1. Generating types for production no SQL databases, where the schema has varied
over time
2. Generating complex API response types where the underlying type is unknown
but a large amount of sample responses can be obtained

## Design decisions

### Avoiding unions

Envault prefers to avoid unions where they are not necessary. For example, given
these input files:

```jsonc
// 200.json
{
"statusCode": 200,
"data": {
"message": "Hello World!"
}
}
```

```jsonc
// 500.json
{
"statusCode": 500,
"error": {
"message": "An internal server error occurred"
}
}
```

It is possible to generate two distinct types which accurately describe the
provided data:

```typescript
// With union
export type T1 = {
message: string;
};

export type T4 = {
message: string;
};

export type Root =
| {
data: T1;
statusCode: number;
}
| {
error: T4;
statusCode: number;
};

// Without union
export type T1 = {
message: string;
};

export type T4 = {
message: string;
};

export type Root = {
data: T1 | null | undefined;
error: T4 | null | undefined;
statusCode: number;
};
```

In this case, entype will generate the type without a union. This is for two
reasons:

1. The type is more robust (a new input with both `data` and `error` would not
contradict the generated type)
2. A preference for unions would potentially generate many variants where there
are lots of optional fields (like in the Minecraft datapack format)

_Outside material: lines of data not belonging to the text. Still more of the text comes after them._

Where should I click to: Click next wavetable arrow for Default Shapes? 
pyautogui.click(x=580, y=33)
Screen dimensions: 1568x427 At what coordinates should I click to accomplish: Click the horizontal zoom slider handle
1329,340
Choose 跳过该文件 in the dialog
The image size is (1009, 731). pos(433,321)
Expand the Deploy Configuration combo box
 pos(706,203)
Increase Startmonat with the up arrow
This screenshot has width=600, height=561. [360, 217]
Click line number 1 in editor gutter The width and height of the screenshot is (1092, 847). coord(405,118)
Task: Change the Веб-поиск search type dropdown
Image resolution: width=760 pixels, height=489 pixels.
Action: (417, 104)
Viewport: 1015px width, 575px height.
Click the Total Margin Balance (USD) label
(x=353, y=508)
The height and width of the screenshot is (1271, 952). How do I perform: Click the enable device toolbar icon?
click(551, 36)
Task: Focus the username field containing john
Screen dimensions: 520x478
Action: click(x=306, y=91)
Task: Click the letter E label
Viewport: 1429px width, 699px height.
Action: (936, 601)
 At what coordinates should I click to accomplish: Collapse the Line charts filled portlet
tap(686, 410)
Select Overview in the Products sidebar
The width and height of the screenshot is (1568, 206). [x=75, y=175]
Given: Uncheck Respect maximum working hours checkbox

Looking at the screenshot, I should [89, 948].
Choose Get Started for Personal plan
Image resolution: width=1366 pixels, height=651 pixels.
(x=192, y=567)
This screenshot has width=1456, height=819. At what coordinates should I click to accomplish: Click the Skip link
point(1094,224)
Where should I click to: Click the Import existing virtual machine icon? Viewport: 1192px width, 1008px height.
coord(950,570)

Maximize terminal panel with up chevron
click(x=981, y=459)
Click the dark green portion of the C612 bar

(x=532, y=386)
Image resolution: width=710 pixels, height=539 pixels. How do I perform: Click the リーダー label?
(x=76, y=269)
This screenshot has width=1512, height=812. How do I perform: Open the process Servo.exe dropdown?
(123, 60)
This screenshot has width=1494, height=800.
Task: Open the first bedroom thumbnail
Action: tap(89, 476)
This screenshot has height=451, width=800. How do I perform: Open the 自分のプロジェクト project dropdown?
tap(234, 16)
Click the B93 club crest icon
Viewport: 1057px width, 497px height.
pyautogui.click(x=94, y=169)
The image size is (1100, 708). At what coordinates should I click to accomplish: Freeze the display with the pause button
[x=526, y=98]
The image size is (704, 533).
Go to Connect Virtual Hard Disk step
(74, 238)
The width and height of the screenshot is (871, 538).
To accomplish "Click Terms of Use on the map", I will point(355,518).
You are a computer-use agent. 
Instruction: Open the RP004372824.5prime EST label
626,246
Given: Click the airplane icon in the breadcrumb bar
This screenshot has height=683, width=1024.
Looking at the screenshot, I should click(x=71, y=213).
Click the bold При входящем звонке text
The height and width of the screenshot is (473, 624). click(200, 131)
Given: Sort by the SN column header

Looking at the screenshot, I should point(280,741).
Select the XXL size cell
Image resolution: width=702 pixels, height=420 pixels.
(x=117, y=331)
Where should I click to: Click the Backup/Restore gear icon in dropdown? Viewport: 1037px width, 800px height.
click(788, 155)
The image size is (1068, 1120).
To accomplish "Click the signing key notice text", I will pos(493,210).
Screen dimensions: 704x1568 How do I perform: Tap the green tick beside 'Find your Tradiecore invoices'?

It is possible to make this configurable, and I would consider implementing such
functionality in future (or accepting a PR) if there is demand and a suitable
proposal for the API design.

## Supported formats and languages

Entype currently sypports JSON as an input format and Rust/Typescript as output
formats. Other output formats are trivial to implement and PRs are welcome. Some
minor refactoring and API changes are needed to support other input formats, but
PRs are also welcome to add support for these.

## Limitations

### Naming

Since entype has limited context, it will not generate descriptive type names.
It is generally recommended (though not required) to manually rename types after
generation.

### Performance

Entype is written in TypeScript and is not optimised for performance. This is a
deliberate decision, which was made for the following reasons:

1. It is already fast (see the benchmarks)
2. It is intended for one-off use

If you measure your input data in GigaBytes rather than MegaBytes, no guarantees
are made as to the performance.

## Benchmarks

The following are the results of running `deno bench --allow-read`:

```
benchmark time (avg) (min … max) p75 p99 p995
---------------------------------------------------------------------- -----------------------------
datapack/blockstates - no disk 9.94 ms/iter (9.56 ms … 10.7 ms) 10.07 ms 10.7 ms 10.7 ms
datapack/models - no disk 32.55 ms/iter (30.94 ms … 37.5 ms) 32.69 ms 37.5 ms 37.5 ms
datapack/blockstates 31.06 ms/iter (28.16 ms … 44.51 ms) 30.82 ms 44.51 ms 44.51 ms
datapack/models 110.64 ms/iter (102.68 ms … 129.42 ms) 114.19 ms 129.42 ms 129.42 ms
```

On the following system:

```
Processor AMD Ryzen 5 3600 6-Core Processor × 6
Memory 16 GiB
```

The `datapack/blockstates` directory contains approximately `800.2 kB` of JSON
files, while the `datapack/models` folder contains around `1.1 MB`.